Patient 6: Positive (3+) HER2 IHC on a breast core biopsy at an outside laboratory. Negative (1+) HER2 IHC on a skin punch biopsy at UNC. HER2 FISH on a post-treatment breast specimen was equivocal and reflexed to alternative probe testing.

2

Patients 7, 10, 40: Original results were reported prior to implementation of 2013 Guidelines. Equivocal based on 2007 Guidelines and classified as amplified by 2013 Guidelines.

3

Patient 9: Absent CEP17 signals in tumor cells; disomic hybridization pattern for CEP17 in adjacent normal tissue. CEP17 and HER2:CEP17 could not be reported (NR) for this specimen.

4

Patient 20: Prior negative (1+) IHC and equivocal HER2 FISH at an outside laboratory. Repeat HER2 FISH at UNC was equivocal, prompting alternative probe testing.

5

Patient 24: Amplified HER2 FISH at an outside institution based on HER2 copy number (mean HER2 6.4, mean CEP17 4.7) and an equivocal HERmark result. Alternative probe testing was performed at our institution to exclude co-amplification

6

For patients with more than one specimen tested with alternative chromosome 17 probes, hormone receptor studies were not repeated on the subsequent specimens (i.e., NR).

Abbreviations: Pt, patient; IHC, Immunohistochemistry; CEP17, chromosome 17 centromere enumerator probe; HER2, human epidermal growth factor receptor 2; ER, estrogen recepror; PR, progesterone receptor; Avg, Average; RARA, retinoic acid receptor-α; LIS1, lissencephaly gene; Exc, Excision; Met, Metastasis; NR, Not performed/not reported.

Figure 1:

Figure 1:

Schematic of Chromosome 17 and Associated Probe Locations. Pictured are the probe locations for the human epidermal growth factor receptor-2 (HER2), chromosome 17 centromere enumerator (CEP17; D17Z1), lissencephaly (LIS1), and retinoic acid receptor-α (RARA) loci.

HER2 immunohistochemistry (IHC) results were available for 43 specimens: 40 were equivocal (2+) and the scores for the remaining 3 cases were 1+ (Patients 6 and 20), and 0 (Patient 23). The indication for HER2 FISH in 40/46 (87.0%) specimens was an equivocal (2+) IHC result. In 6/46 (13.0%) the indication for HER2 FISH testing was an equivocal FISH result from an outside laboratory, conflicting IHC and FISH results from an outside laboratory, or a prior equivocal FISH result at our institution. HER2 FISH was performed on 1 excision specimen (Patient 6 in Table 1) due to conflicting IHC results: 3+ at an outside laboratory on a pretreatment breast core biopsy and 1+ at UNC on an ipsilateral skin punch biopsy. Testing with alternative chromosome 17 probes was performed on 3 specimens (Patients 7, 10 and 40 in Table 1) based on an equivocal FISH result using the 2007 ASCO/CAP Guidelines (i.e., just prior to implementation of the 2013 Guidelines).
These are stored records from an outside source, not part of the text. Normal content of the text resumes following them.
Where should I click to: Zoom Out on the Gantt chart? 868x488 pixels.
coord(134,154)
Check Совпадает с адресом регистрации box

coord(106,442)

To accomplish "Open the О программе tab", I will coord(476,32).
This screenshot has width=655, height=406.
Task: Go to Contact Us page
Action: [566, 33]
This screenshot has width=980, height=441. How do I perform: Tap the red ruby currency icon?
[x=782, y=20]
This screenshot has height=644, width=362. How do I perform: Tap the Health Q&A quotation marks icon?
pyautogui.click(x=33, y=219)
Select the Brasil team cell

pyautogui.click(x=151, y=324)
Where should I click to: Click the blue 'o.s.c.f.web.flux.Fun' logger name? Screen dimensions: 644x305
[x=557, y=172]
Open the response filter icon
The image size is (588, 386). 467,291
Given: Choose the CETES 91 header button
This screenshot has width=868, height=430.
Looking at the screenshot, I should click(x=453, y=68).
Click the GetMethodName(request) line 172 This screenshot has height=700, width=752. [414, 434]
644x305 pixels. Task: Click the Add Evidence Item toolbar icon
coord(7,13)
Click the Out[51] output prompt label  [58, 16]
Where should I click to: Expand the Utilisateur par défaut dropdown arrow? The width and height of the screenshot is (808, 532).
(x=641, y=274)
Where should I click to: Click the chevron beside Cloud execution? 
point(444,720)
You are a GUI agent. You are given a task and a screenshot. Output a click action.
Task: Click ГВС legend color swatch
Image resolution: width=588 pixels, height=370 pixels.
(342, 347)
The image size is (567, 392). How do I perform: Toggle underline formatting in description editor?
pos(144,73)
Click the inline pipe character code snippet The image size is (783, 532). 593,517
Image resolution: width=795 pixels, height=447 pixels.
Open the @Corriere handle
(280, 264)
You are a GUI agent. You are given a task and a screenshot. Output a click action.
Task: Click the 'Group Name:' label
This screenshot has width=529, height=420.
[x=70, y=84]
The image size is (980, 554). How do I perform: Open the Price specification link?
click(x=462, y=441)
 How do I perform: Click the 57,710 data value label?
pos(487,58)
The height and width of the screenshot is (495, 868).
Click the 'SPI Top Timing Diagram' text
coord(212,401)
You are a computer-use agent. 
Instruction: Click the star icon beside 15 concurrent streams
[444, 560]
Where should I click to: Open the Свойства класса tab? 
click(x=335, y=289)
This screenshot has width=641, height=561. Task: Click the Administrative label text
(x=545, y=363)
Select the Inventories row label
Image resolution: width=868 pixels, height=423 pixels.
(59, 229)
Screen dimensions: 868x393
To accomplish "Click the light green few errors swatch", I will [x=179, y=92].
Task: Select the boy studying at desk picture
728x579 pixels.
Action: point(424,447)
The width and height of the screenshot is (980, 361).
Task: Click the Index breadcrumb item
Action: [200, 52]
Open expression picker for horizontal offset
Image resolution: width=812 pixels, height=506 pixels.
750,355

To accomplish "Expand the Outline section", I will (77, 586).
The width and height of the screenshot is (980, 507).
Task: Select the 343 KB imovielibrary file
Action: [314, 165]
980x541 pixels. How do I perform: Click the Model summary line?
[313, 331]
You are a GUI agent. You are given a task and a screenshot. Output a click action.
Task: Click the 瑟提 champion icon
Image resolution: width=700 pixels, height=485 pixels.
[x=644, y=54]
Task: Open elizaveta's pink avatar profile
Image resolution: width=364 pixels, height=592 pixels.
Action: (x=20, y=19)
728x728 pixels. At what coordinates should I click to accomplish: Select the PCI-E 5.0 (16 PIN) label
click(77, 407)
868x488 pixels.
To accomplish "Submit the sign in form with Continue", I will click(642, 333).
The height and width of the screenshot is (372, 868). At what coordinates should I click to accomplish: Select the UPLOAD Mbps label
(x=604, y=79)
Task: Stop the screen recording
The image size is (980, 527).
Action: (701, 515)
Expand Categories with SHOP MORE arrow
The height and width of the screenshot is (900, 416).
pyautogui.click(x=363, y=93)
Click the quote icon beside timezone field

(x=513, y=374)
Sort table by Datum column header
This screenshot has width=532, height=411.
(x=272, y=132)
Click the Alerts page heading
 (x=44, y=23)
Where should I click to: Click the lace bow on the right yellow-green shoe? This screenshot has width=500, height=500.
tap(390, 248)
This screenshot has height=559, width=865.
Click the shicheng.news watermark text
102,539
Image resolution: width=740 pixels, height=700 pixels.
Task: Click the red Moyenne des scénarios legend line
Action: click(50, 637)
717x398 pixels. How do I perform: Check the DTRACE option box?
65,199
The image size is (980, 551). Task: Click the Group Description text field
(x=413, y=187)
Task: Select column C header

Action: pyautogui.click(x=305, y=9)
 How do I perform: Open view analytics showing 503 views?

A total of 34/46 (73.9%) specimens tested with alternative chromosome 17 probes were reclassified as amplified using the 2013 ASCO/CAP guidelines (Figure 2). Of these reclassified specimens, all 34 were amplified based on reflex testing with the LIS1 probe and 3 of these 34 cases also were amplified with the RARA probe. In 1 of 46 specimens, reflex testing with alternative probes was performed to investigate an unusual hybridization pattern for CEP17. In this single case, there were few or no CEP17 signals in the tumor cells, but the expected disomic pattern of hybridization in adjacent normal tissue was preserved (patient 9 in Table 1). In 41 (91.1%) of the remaining 45 specimens, the chromosome 17 copy number obtained with LIS1 was lower (closer to the disomic number 2.0) than the number obtained with CEP17. However as indicated above, in only 34 of these cases was the number of chromosome 17 control probe signals low enough to yield a HER2:control locus ratio of greater than or equal to 2.

Figure 2:

Figure 2:

Representative images of an equivocal HER2 FISH result reclassified as amplified with alternative chromosome 17 probes and the 2013 ASCO/CAP Guidelines (patient 34 in Table 1). Dual-probe FISH yielded a mean HER2 (red) copy number of 4.1, a mean CEP17 (green) copy number of 2.8 and a HER2:CEP17 ratio of 1.5 (A). Alternative chromosome 17 probes demonstrated a mean number of 3.9 RARA (green) and 1.6 PAFAH1B1/LIS1 (red) signals per cell; CEP17 (aqua) (B). The HER2:PAFAH1B1/LIS1 ratio was 2.5 (amplified) and the HER2:RARA ratio was 1.1 (not amplified).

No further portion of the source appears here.